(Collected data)
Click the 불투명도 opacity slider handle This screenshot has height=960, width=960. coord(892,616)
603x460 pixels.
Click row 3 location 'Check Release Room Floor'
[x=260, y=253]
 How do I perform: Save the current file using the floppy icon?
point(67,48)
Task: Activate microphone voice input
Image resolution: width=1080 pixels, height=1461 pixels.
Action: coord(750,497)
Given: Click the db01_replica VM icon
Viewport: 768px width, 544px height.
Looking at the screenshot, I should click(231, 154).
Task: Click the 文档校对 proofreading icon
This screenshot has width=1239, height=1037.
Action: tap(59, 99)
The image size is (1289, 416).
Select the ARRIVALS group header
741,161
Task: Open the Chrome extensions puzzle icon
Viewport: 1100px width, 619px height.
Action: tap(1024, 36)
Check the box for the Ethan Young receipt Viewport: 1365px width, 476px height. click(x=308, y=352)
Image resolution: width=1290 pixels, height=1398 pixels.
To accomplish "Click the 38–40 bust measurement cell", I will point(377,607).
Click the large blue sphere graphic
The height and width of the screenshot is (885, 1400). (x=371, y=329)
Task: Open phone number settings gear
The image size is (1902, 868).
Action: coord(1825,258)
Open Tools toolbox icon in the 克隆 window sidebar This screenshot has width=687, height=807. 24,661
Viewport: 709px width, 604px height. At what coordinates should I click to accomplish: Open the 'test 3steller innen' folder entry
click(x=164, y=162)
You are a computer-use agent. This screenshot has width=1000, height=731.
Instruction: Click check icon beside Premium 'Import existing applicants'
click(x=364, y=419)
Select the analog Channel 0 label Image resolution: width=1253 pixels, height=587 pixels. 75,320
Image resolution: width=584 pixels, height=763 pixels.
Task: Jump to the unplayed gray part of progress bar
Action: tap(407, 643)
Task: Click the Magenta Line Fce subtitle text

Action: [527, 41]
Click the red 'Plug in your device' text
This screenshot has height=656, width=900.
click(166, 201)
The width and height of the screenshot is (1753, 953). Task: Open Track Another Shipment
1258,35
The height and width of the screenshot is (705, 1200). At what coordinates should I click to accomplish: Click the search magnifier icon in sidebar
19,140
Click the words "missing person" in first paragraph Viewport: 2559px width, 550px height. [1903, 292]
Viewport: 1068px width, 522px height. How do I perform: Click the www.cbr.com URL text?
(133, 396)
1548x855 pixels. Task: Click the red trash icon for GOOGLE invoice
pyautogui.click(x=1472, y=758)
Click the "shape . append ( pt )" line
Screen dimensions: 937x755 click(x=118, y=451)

• [THE PROBLEM] The records above must be printed again in full, exactly as written.

• [SOLUTION BELOW]
Click the 불투명도 opacity slider handle This screenshot has height=960, width=960. coord(892,616)
603x460 pixels.
Click row 3 location 'Check Release Room Floor'
[x=260, y=253]
 How do I perform: Save the current file using the floppy icon?
point(67,48)
Task: Activate microphone voice input
Image resolution: width=1080 pixels, height=1461 pixels.
Action: coord(750,497)
Given: Click the db01_replica VM icon
Viewport: 768px width, 544px height.
Looking at the screenshot, I should click(231, 154).
Task: Click the 文档校对 proofreading icon
This screenshot has width=1239, height=1037.
Action: tap(59, 99)
The image size is (1289, 416).
Select the ARRIVALS group header
741,161
Task: Open the Chrome extensions puzzle icon
Viewport: 1100px width, 619px height.
Action: tap(1024, 36)
Check the box for the Ethan Young receipt Viewport: 1365px width, 476px height. click(x=308, y=352)
Image resolution: width=1290 pixels, height=1398 pixels.
To accomplish "Click the 38–40 bust measurement cell", I will point(377,607).
Click the large blue sphere graphic
The height and width of the screenshot is (885, 1400). (x=371, y=329)
Task: Open phone number settings gear
The image size is (1902, 868).
Action: coord(1825,258)
Open Tools toolbox icon in the 克隆 window sidebar This screenshot has width=687, height=807. 24,661
Viewport: 709px width, 604px height. At what coordinates should I click to accomplish: Open the 'test 3steller innen' folder entry
click(x=164, y=162)
You are a computer-use agent. This screenshot has width=1000, height=731.
Instruction: Click check icon beside Premium 'Import existing applicants'
click(x=364, y=419)
Select the analog Channel 0 label Image resolution: width=1253 pixels, height=587 pixels. 75,320
Image resolution: width=584 pixels, height=763 pixels.
Task: Jump to the unplayed gray part of progress bar
Action: tap(407, 643)
Task: Click the Magenta Line Fce subtitle text

Action: [527, 41]
Click the red 'Plug in your device' text
This screenshot has height=656, width=900.
click(166, 201)
The width and height of the screenshot is (1753, 953). Task: Open Track Another Shipment
1258,35
The height and width of the screenshot is (705, 1200). At what coordinates should I click to accomplish: Click the search magnifier icon in sidebar
19,140
Click the words "missing person" in first paragraph Viewport: 2559px width, 550px height. [1903, 292]
Viewport: 1068px width, 522px height. How do I perform: Click the www.cbr.com URL text?
(133, 396)
1548x855 pixels. Task: Click the red trash icon for GOOGLE invoice
pyautogui.click(x=1472, y=758)
Click the "shape . append ( pt )" line
Screen dimensions: 937x755 click(x=118, y=451)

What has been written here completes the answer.